=== Data shown ===
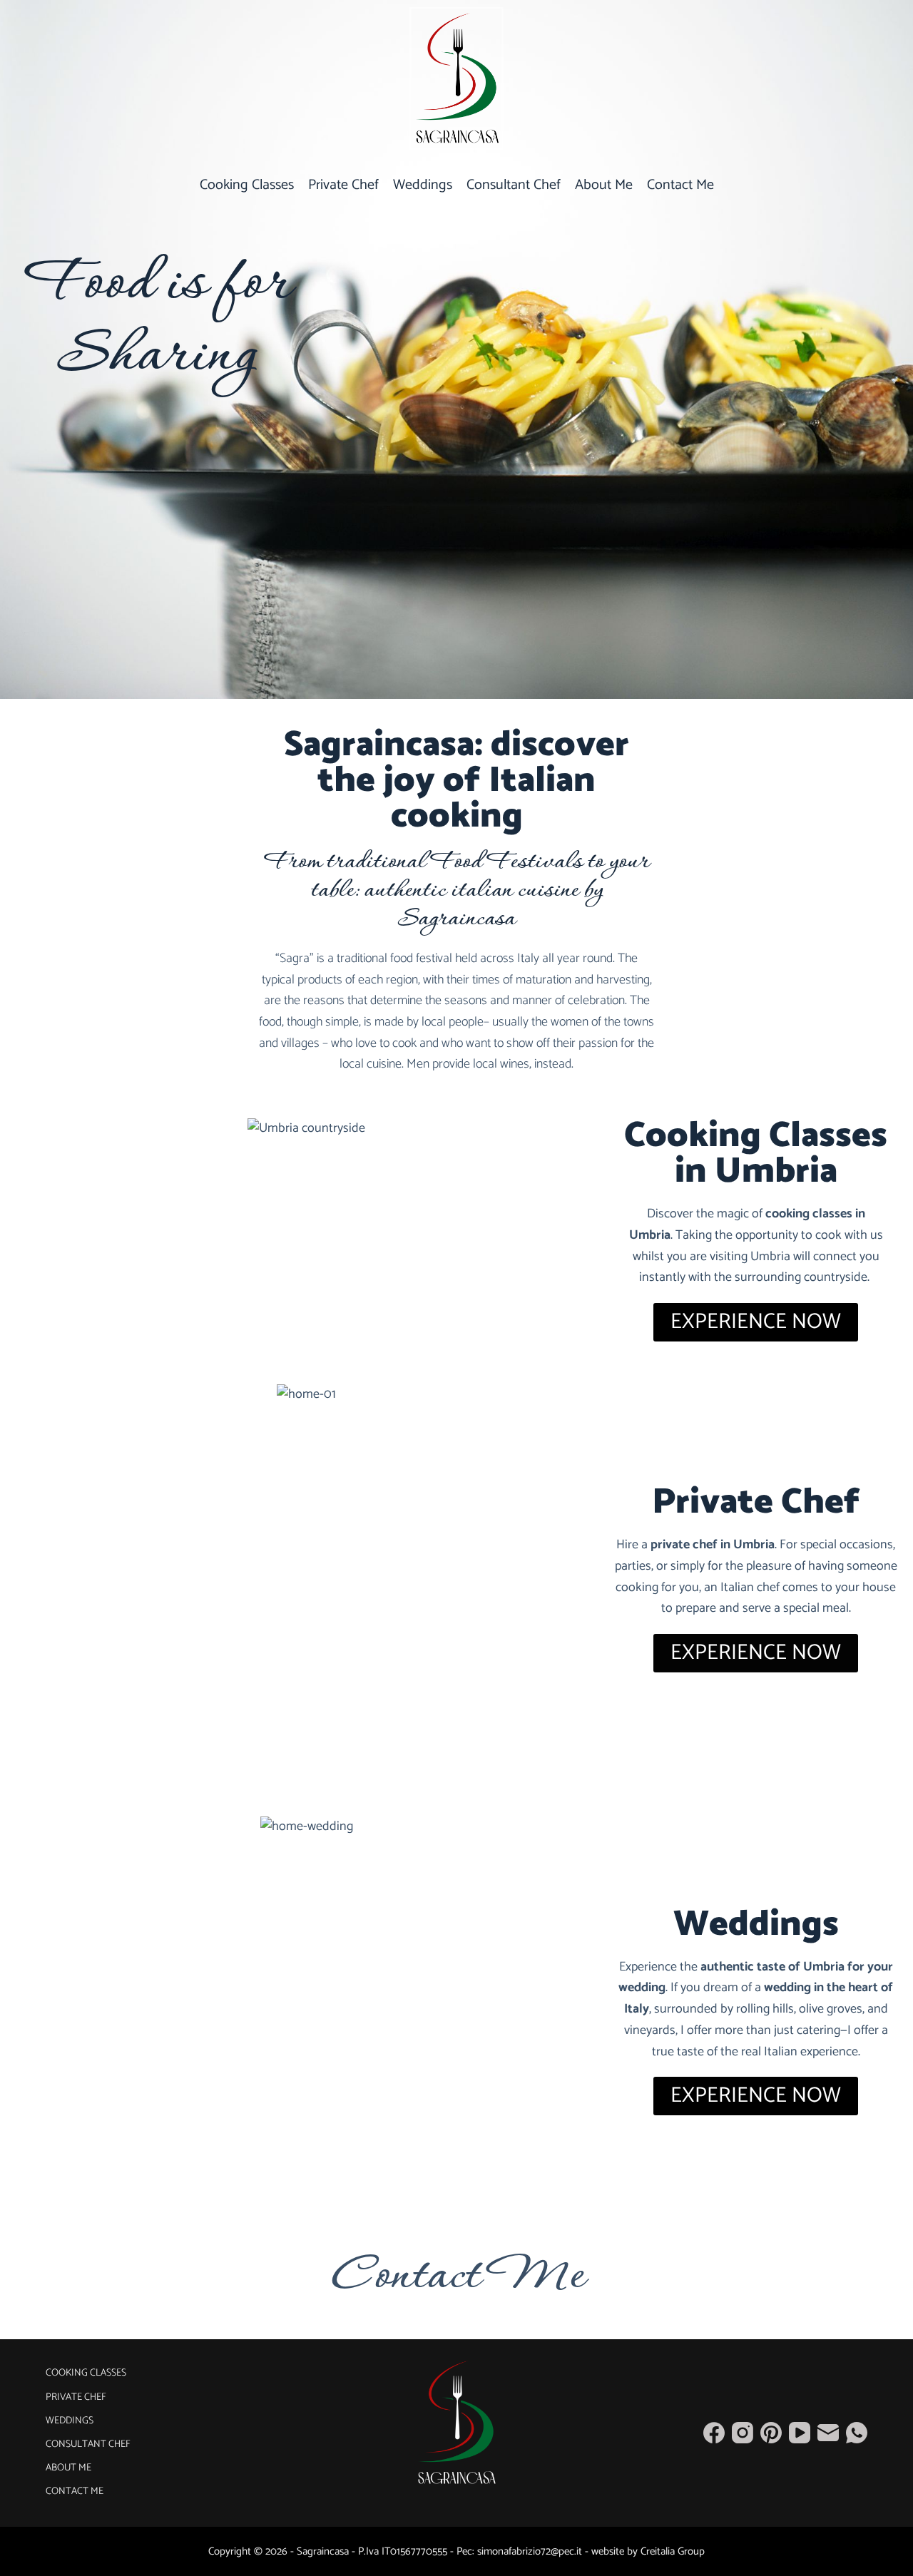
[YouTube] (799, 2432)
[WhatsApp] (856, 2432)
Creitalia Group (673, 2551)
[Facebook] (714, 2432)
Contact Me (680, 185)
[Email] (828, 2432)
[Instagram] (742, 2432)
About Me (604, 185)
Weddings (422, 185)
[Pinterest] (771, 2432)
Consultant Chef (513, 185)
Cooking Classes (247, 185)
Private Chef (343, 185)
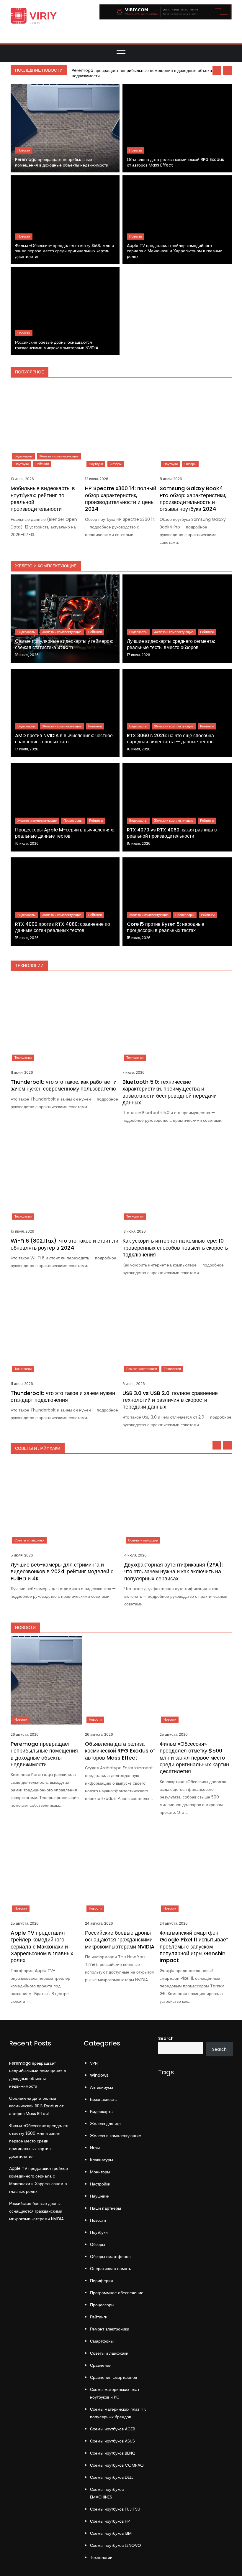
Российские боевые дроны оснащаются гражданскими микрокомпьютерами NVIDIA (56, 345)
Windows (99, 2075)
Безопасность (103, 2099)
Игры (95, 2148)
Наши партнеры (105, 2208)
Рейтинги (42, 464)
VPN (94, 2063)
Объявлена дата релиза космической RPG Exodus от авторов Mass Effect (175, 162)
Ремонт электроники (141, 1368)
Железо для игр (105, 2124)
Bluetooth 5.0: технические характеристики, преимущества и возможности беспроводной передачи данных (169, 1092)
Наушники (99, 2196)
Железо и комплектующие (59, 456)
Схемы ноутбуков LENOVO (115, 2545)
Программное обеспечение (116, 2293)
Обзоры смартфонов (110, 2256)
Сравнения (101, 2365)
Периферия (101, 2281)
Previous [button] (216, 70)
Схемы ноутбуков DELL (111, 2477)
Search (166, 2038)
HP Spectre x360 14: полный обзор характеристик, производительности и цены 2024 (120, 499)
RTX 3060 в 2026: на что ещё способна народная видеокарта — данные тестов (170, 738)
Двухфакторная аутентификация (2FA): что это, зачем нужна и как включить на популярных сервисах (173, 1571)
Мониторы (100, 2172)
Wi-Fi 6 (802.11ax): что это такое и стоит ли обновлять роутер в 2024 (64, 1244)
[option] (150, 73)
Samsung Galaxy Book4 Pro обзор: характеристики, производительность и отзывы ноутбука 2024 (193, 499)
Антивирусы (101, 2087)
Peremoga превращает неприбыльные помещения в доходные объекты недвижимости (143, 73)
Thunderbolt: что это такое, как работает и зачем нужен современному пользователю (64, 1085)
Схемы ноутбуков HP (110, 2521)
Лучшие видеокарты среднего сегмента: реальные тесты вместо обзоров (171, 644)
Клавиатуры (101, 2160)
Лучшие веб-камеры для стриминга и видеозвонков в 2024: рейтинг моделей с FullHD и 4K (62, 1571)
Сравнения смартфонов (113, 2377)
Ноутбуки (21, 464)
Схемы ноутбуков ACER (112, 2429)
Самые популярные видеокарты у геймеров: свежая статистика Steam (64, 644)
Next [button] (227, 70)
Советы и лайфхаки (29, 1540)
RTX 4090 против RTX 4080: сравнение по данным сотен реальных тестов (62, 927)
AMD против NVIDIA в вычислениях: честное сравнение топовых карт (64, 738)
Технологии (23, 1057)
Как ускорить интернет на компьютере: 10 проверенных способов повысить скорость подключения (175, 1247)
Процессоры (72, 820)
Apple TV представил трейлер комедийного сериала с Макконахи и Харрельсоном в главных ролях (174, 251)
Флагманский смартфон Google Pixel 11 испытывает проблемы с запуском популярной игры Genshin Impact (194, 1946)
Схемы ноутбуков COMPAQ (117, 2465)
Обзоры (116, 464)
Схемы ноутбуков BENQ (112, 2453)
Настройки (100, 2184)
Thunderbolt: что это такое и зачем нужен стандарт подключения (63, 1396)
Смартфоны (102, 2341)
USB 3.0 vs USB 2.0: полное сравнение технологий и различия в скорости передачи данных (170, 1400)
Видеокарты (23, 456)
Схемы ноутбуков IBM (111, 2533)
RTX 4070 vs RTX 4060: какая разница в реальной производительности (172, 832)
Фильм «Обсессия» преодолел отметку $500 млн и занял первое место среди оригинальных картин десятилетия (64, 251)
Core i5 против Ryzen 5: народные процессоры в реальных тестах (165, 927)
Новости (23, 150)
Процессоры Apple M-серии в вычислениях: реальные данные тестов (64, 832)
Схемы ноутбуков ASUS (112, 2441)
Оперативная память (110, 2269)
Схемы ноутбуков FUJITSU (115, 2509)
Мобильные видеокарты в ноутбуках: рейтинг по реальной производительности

=== What the task asks ===
Each line in the listing above either holds the string "Apple" or does not; state how many do, giving the number only.

=== Exercise response ===
2